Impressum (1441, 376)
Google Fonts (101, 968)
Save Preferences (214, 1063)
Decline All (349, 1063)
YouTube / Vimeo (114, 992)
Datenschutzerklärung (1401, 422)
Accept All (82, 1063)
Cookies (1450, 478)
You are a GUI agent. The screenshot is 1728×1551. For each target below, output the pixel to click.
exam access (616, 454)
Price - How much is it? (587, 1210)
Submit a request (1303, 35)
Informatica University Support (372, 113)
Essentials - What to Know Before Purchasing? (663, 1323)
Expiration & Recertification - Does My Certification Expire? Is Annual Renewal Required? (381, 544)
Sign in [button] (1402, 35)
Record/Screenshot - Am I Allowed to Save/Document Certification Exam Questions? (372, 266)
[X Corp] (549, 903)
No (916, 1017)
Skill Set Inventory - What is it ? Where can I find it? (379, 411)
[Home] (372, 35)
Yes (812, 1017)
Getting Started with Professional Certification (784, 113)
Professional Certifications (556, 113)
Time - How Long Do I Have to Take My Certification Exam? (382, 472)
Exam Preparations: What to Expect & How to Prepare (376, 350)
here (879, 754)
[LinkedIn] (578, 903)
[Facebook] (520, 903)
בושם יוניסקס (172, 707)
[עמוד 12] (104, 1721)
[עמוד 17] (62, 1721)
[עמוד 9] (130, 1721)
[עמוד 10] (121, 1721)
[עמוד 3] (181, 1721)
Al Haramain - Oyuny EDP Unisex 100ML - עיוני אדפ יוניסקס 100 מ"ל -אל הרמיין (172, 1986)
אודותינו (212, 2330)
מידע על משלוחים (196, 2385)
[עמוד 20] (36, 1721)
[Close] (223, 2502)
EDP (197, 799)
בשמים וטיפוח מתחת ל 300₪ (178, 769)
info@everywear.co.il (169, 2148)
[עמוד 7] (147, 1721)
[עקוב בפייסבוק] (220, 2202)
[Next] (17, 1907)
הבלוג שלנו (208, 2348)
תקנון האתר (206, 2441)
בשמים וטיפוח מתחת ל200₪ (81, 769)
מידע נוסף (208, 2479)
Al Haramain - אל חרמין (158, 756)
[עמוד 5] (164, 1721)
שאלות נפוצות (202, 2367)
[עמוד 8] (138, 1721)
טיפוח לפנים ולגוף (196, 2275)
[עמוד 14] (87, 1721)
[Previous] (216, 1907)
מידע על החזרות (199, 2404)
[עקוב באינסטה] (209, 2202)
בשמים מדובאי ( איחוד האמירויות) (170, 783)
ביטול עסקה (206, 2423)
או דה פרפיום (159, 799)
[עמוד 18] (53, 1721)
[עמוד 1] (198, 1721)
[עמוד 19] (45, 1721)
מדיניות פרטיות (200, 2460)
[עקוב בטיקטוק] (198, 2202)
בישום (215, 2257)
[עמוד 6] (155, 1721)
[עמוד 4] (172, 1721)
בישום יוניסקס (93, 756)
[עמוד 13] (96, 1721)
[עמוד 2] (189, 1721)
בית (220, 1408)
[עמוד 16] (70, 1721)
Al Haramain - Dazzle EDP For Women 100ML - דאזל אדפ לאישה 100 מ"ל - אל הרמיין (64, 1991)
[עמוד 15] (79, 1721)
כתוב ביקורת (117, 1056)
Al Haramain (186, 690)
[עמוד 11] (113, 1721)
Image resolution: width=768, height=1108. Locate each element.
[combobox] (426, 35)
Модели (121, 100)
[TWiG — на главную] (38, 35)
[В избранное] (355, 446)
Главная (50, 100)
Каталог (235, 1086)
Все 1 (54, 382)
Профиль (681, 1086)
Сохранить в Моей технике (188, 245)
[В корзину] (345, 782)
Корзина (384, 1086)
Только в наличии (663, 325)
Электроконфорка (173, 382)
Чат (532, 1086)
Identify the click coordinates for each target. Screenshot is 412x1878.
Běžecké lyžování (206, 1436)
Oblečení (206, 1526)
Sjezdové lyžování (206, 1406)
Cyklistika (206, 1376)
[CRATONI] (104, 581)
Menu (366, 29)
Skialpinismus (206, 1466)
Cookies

== == ==

TASK TO COMPLETE: For the lines from the one containing "מדיניות פרטיות (200, 2460)" through the end of the listing above, output each exactly and leave out the rest.

YOUR SOLUTION:
מדיניות פרטיות (200, 2460)
[עקוב בטיקטוק] (198, 2202)
בישום (215, 2257)
[עמוד 6] (155, 1721)
[עמוד 4] (172, 1721)
בישום יוניסקס (93, 756)
[עמוד 13] (96, 1721)
[עמוד 2] (189, 1721)
בית (220, 1408)
[עמוד 16] (70, 1721)
Al Haramain - Dazzle EDP For Women 100ML - דאזל אדפ לאישה 100 מ"ל - אל הרמיין (64, 1991)
[עמוד 15] (79, 1721)
כתוב ביקורת (117, 1056)
Al Haramain (186, 690)
[עמוד 11] (113, 1721)
Image resolution: width=768, height=1108. Locate each element.
[combobox] (426, 35)
Модели (121, 100)
[TWiG — на главную] (38, 35)
[В избранное] (355, 446)
Главная (50, 100)
Каталог (235, 1086)
Все 1 (54, 382)
Профиль (681, 1086)
Сохранить в Моей технике (188, 245)
[В корзину] (345, 782)
Корзина (384, 1086)
Только в наличии (663, 325)
Электроконфорка (173, 382)
Чат (532, 1086)
Identify the click coordinates for each target. Screenshot is 412x1878.
Běžecké lyžování (206, 1436)
Oblečení (206, 1526)
Sjezdové lyžování (206, 1406)
Cyklistika (206, 1376)
[CRATONI] (104, 581)
Menu (366, 29)
Skialpinismus (206, 1466)
Cookies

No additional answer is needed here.